Divertidísimo. Así resumo nuestro paseo en el catamarán Odyssee por las costas de Isla de Sal, en Cabo Verde. Cuando cogimos la excursión con Morabitur (desde España, así te aseguras la plaza e incluso te puede salir más barato que cogiéndola ya en la isla o en el hotel), pensábamos hacer algo diferente, ver la isla desde el mar, disfrutando de otra perspectiva del paisaje… pero os digo lo que nos encontramos?
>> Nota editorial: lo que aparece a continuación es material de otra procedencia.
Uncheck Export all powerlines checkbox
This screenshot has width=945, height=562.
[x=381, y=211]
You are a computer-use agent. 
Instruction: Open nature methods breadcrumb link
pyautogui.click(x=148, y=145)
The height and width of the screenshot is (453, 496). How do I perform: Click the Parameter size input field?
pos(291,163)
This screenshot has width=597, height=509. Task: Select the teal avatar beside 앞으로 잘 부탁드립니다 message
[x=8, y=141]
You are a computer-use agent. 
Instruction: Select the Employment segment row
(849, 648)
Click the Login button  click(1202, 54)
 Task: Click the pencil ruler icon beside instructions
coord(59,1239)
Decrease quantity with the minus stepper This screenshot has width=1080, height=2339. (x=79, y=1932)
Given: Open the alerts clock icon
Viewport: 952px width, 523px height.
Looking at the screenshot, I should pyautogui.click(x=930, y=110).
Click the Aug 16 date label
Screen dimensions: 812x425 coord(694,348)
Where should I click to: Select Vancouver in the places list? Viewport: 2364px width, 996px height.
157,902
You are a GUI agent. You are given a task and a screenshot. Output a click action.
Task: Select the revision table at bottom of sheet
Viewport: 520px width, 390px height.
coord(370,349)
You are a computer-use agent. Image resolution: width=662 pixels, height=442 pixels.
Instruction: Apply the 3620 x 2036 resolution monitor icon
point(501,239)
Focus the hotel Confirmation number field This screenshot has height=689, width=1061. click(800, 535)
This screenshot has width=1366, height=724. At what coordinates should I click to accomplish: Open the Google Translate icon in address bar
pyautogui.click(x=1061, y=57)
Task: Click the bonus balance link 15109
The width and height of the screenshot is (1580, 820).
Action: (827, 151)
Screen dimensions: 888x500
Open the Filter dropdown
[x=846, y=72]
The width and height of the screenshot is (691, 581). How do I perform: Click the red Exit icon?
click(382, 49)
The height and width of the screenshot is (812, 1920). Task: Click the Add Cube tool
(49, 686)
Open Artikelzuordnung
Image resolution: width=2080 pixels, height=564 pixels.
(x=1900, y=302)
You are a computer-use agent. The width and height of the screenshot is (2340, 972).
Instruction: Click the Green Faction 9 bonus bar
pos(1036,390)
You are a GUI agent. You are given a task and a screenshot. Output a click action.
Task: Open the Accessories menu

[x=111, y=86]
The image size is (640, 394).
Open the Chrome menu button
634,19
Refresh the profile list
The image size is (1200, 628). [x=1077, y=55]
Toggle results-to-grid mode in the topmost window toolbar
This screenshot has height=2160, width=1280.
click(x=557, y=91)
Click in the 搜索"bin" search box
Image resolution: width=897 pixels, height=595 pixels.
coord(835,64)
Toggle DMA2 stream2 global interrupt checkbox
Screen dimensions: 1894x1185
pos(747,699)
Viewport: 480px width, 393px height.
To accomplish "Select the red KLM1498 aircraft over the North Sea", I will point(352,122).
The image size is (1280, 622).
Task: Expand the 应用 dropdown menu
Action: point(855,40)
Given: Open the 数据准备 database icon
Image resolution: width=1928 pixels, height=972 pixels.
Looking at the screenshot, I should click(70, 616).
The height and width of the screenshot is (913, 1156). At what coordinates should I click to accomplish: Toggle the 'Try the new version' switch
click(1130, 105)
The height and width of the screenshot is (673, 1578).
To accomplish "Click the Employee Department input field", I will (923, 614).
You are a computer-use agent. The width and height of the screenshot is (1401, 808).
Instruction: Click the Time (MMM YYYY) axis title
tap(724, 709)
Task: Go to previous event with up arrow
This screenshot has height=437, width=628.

Primero, un grupo de españoles muy enrollados, que hicieron que la excursión estuviera más animada (si es que en cuanto nos juntamos un par de españoles, ya hay fiesta asegurada), una tripulación súper enrollada y divertida, presidida por el apodado como “el capitán sexy“, madre mía que hombre más cachondo… un portugués que ama lo que hace y que se preocupa por hacer que los demás lo pasen bien… y para rematar, barra libre de cerveza (y también refrescos), con picoteo dulce y salado!
El capitán sexy
Partimos desde el puerto de Santa María (es muy fácil localizarlo) y con música en vivo, cachondeo y muchas risas, fuimos navegando la costa de Sal durante 3 horas, que se pasaron volando!! Acostarte en la colchoneta a tomar el sol también es una súper opción, la verdad es que por un momento se siente uno como un ricachón… acaso no es la vida que todos merecemos?
Ricky se lo pasó también increíble! jaja La verdad es que es de esas excursiones que te tengo que recomendar como un must del destino.
A mitad de la travesía el capitán nos comentó que había posibilidad de que viéramos ballenas y delfines, pero que en caso de que no pudiéramos avistarlos, nos dejarían un tiempo para hacer snorkel, y eso fue lo que hicimos.
Paramos a escasos metros de nuestro hotel, Odjo D’Agua, más bien justo enfrente del Aparthotel Porto Antigo, y allí, equipados con nuestras gafas y tubo nos lanzamos al mar, para nadar entre peces de colores y buscar al Cristo Sumergido. Y lo encontramos! Y lo tocamos!
Qué pedazo de tarde tuvimos ese día (la excursión salía a las 14:30 horas)… Tras la aventura, volvimos al hotel a descansar, una buena cena, un paseo y a dormir… Así es Isla de Sal, descanso y relax, diversión y aventura… pero ante todo, desconexión y sencillez.